For the variable `DT_DEBT_ASSR` we will extract the first three features, while for `DT_ANC_CLI` and `DT_EMMENAG` we will keep only the year which, intuitively is the most meaningful.

In [None]:
# Transform of timestamps
def time_attr_frame(timestamp):
    month    = timestamp.month
    week_day = timestamp.weekday()
    yday    = timestamp.timetuple().tm_yday # day of year (leak feature)
    return month,week_day,yday

def extract_year():
    pass

# Extract month, day of week and day of year from DT_DEBT_ASSR
db["DT_DEBT_ASSR"] = pd.to_datetime(db["DT_DEBT_ASSR"],format='%Y-%m-%d')
db["DT_DEBT_ASSR_month"],db["DT_DEBT_ASSR_week_day"],db["DT_DEBT_ASSR_yday"]=zip(*db["DT_DEBT_ASSR"].map(time_attr_frame))

# Tranform DATE_ANC_CLI and DATE_EMMENAG to years
db["DATE_ANC_CLI_year"]=db["DATE_ANC_CLI"].map(lambda x: int(x[0:4]))
db["DATE_EMMENAG_year"]=db["DATE_EMMENAG"].map(lambda x: int(x[0][0:4]))
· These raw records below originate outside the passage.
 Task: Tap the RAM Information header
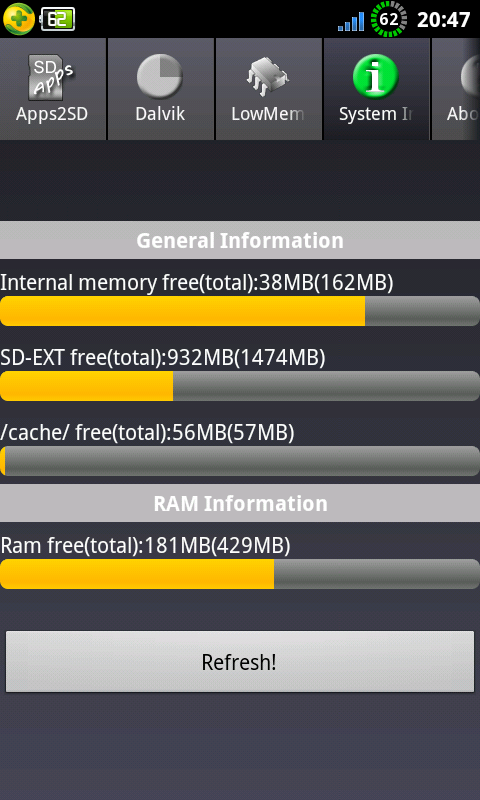(240, 503)
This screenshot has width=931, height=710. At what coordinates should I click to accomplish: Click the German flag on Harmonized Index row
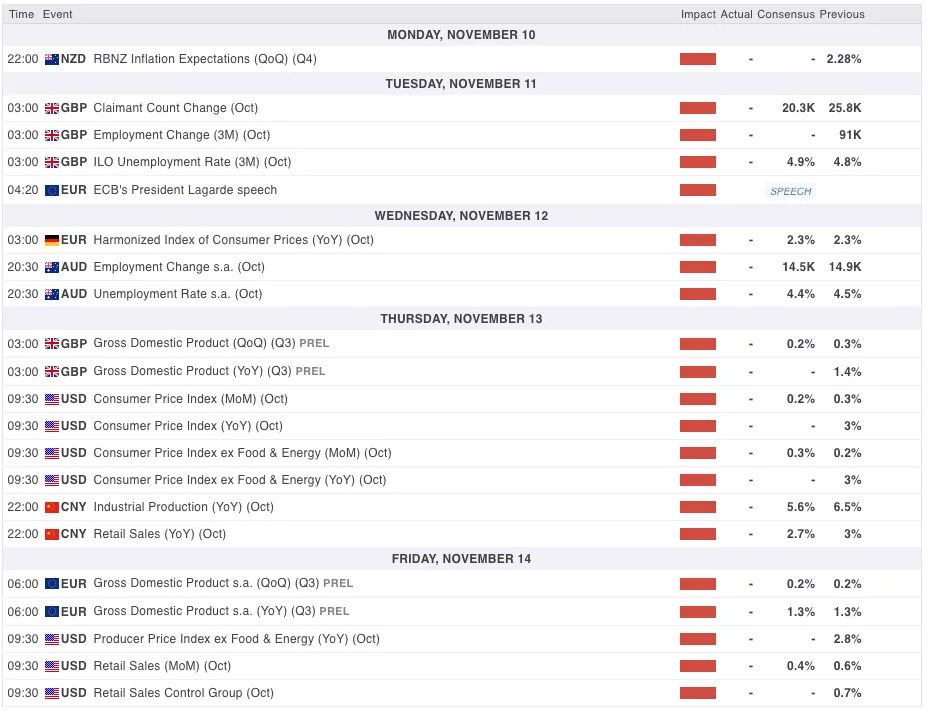pyautogui.click(x=52, y=240)
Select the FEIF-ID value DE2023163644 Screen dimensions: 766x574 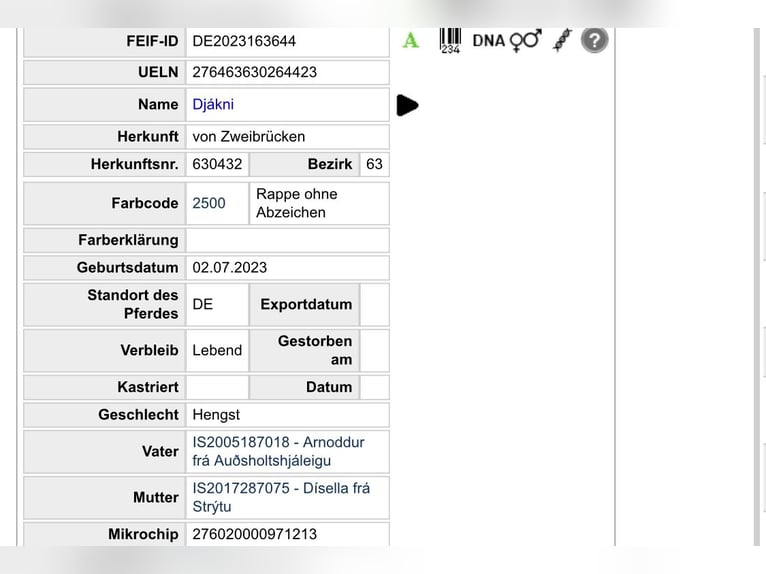[244, 41]
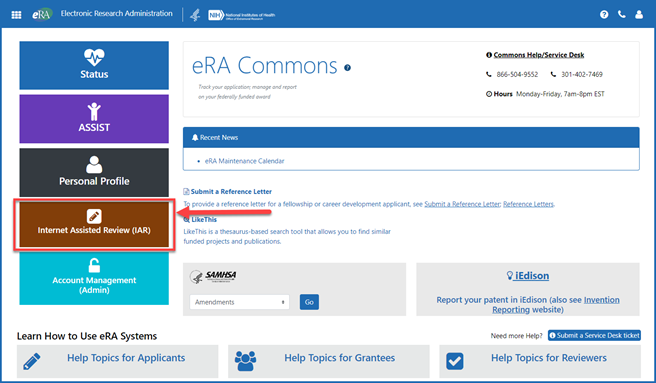Image resolution: width=656 pixels, height=383 pixels.
Task: Click Submit a Service Desk ticket button
Action: [594, 335]
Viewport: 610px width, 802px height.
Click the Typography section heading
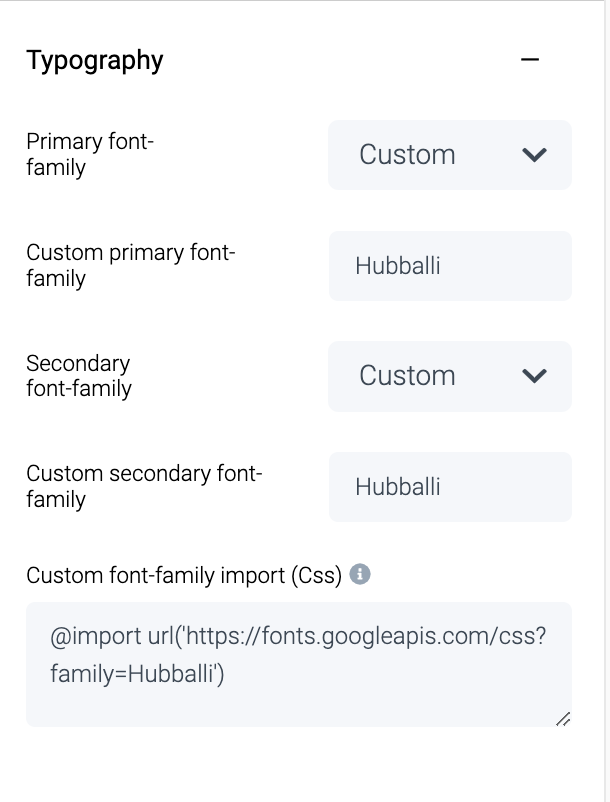point(95,60)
Now we can construct the final data set from the numerical variables and the modified timestamps.

In [None]:
db_final = db[num_var_name + ["DT_DEBT_ASSR_yday","DT_DEBT_ASSR_month","DT_DEBT_ASSR_week_day","DATE_ANC_CLI_year",\
                              "DATE_EMMENAG_year"]]

And finally, we can split into training and test set and start building XGBoost models.

In [None]:
# seperate train & test
train = db_final.iloc[0:127472,:]
test  = db_final.iloc[127472:,:]

In [None]:
# define parameters we are going to use
params_1 = {"nthread":3,
          "objective": "binary:logistic",
          "eval_metric": "auc",
          "eta": 0.5,
          "max_depth": 1}
num_trees = 100 

### First Model

The algorithm will be trained on the training set. To evaluate the performance of the algorithm accurately, we have to use data that the algorithm has never seen, otherwise the model will be overfitted. 

We will randomly select a subset from the training set and use it as a validation set. That is, we will predict the target on the validation set, and compare it to the true class to obtain a rough estimate of what the auc will be on the test set.

In [None]:
# validation set consist of 20000 randomly selected clients
xvalid=train.sample(n=20000,random_state=200)
idx=xvalid.index
xtrain=train.drop(idx)
target_train=target.drop(idx)
target_valid=target[idx]

The next important step is to convert the training and validation set to a DMatrix format (which is a xgboost-specific format). We do that in the following piece of code.

In [None]:
dtrain    = xgb.DMatrix(xtrain, target_train, missing = None)
dvalid    = xgb.DMatrix(xvalid, target_valid, missing = None)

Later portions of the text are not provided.